Éloise Wagner de son côté estime que «YouTube a multiplié les communications un peu choc, parce que c’est dans son intérêt que le texte du projet de directive change et que sa responsabilité reste allégée. » Et c’est ce que pensent également des utilisateurs ou vidéastes, qui ne sont pas dupes quant à l’engagement récent de YouTube contre la directive.

Quoi qu’il en soit, si aucun accord n’est trouvé et que la majorité des vidéos sont impubliables, YouTube perdra de l’intérêt en Europe.

YouTube risque de perdre beaucoup d’argent, et verse du coup un « bullshit total »

https://twitter.com/Hardisk/status/1063348797949001728

Certains accusent en effet YouTube de jouer sur la peur de ses utilisateurs… Pour éviter de payer. « Il y a de ça, reconnaît Lionel Maurel. La plateforme en réalité a la possibilité d’échapper à sa responsabilité croissante, sans avoir recours au filtrage. Mais cela impliquerait qu’elle rémunère tous les ayants droit au travers de contrats de licence onéreux. Il est très difficile, voire impossible de signer des accords avec tous, mais l’Europe pourrait peut-être faire des concessions à ce propos. »

« Plus de pouvoir aux ayants droit, c’est plus d’argent à verser pour YouTube »

L’avocate Éloise Wagner estime que pour YouTube, les enjeux financiers qui se cachent derrière l’article 13 sont énormes : « Ils ont tout intérêt à faire du bruit pour que ça ne passe pas. Plus de pouvoir aux ayants droit, c’est plus d’argent à verser pour YouTube. » Elle ajoute : « Ce qui me gêne c’est qu’ils font ça sans tout expliquer aux vidéastes. Ils les encouragent à se mobiliser contre l’article 13, mais ils se gardent bien de préciser que les vidéastes sont également des ayants droit. Et que de fait, leurs rémunérations pourraient augmenter si leurs droits d’auteurs étaient mieux protégés. »

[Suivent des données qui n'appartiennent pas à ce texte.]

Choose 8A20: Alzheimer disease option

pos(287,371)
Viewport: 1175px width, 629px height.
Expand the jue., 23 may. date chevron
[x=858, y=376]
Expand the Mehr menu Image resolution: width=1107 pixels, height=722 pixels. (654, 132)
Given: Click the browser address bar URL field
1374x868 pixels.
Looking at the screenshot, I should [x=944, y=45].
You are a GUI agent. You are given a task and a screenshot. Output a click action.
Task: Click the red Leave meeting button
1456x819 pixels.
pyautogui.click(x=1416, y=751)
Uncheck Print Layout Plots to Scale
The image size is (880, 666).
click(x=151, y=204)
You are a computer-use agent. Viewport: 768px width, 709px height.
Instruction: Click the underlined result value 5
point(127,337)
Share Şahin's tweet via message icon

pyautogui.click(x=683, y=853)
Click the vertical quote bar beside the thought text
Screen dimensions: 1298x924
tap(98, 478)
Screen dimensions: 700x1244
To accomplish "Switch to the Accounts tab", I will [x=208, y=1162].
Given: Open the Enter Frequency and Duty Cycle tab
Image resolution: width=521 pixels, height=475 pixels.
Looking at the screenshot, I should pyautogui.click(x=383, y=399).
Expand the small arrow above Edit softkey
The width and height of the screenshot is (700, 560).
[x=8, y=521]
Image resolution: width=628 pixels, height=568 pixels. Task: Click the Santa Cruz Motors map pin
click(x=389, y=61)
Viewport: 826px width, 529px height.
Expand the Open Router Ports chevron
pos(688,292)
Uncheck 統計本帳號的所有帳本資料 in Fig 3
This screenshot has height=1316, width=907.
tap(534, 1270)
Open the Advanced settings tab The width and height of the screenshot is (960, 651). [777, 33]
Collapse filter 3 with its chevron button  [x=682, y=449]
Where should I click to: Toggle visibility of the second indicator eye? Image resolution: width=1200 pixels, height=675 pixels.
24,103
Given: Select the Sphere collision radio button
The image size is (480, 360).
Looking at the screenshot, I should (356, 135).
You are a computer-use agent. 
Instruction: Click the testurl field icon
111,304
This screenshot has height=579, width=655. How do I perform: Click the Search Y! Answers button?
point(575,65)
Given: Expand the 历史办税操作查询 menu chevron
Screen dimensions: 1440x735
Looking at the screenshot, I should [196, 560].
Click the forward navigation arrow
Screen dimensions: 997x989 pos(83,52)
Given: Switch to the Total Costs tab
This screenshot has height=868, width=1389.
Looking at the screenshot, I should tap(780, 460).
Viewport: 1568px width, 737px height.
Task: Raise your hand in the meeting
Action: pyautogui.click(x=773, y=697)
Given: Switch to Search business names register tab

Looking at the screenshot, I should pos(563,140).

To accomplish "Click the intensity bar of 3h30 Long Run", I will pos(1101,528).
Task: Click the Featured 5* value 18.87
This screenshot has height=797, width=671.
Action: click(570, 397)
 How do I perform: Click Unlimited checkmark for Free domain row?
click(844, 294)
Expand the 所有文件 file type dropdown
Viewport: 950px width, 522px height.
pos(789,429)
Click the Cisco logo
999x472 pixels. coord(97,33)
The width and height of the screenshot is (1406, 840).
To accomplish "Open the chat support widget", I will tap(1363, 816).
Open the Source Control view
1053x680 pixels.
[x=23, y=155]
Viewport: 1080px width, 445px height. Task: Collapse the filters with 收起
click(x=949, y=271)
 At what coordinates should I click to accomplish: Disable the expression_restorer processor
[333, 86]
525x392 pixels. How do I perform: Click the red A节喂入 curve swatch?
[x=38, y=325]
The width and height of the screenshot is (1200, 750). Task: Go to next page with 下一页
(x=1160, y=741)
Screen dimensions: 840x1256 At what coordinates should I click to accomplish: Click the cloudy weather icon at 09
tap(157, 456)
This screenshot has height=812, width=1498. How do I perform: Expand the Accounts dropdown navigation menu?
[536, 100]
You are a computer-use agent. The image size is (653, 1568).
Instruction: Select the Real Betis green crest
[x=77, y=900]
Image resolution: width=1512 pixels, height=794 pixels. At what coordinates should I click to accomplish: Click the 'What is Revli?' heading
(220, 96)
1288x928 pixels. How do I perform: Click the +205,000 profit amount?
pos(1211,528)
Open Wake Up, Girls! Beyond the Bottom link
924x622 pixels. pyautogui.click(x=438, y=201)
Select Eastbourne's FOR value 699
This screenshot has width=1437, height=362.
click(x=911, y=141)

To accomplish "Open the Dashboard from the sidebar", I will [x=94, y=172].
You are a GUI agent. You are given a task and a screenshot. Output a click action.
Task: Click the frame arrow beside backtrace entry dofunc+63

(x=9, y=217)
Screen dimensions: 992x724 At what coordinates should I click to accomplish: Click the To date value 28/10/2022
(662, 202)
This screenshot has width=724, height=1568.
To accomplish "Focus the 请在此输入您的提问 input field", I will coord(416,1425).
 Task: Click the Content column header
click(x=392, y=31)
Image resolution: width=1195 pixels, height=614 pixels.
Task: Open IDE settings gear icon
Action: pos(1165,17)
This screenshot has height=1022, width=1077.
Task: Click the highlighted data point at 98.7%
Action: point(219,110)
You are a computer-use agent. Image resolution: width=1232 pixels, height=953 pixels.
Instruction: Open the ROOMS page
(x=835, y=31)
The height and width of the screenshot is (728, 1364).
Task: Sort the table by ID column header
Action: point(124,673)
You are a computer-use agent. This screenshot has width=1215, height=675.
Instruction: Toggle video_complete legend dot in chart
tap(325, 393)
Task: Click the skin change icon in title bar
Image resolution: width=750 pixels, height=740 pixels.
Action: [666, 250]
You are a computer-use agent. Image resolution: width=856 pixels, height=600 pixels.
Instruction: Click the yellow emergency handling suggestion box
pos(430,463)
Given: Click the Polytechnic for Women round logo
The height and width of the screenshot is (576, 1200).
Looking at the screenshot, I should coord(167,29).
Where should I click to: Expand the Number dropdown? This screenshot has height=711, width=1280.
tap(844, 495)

Joint par Numerama, YouTube nous explique avoir payé 800 millions d’euros aux ayants droit européens ces 12 derniers mois. La plateforme assure que ce montant ne cesse d’augmenter, notamment grâce au durcissement de Content ID.

Que vont devenir les plus petites plateformes ?

L’avenir de plateformes alternatives plus petites que YouTube, par exemple PeerTube, est une question qui revient souvent sur Twitter. Des internautes comme Michaël craignent que la directive sur le droit d’auteur telle qu’elle est aujourd’hui ne les pénalise fortement, eux qui n’ont pas les moyens financiers de YouTube.

Qu’ils se rassurent : si ces plateformes peuvent être touchées par d’autres dispositifs de la directive, l’article 13 ne les concerne pas directement. « C’est un article qui a pour objectif de mettre les grosses plateformes face à leurs responsabilités, rassure Éloise Wagner. Les blogs ou sites d’hébergement plus petits ne sont pas concernés, et de gros sites comme Wikipédia en seront aussi exclus. »

L’article 13, détaille Lionel Maurel, ne concerne en effet que les plateformes où sont postés un grand nombre de contenus, qui ont aussi un but lucratif, et qui ont un rôle actif dans la gestion des contenus, c’est-à-dire qu’ils utilisent des algorithmes pour organiser les contenus par exemple. « Les instances concurrentes à YouTube comme PeerTube sont exclues parce qu’elles sont neutres. DailyMotion, Vimeo ou encore SoundClound, seront en revanche concernées. »

Une pétition contre l’article 13 a cumulé plus de 5 millions de signatures.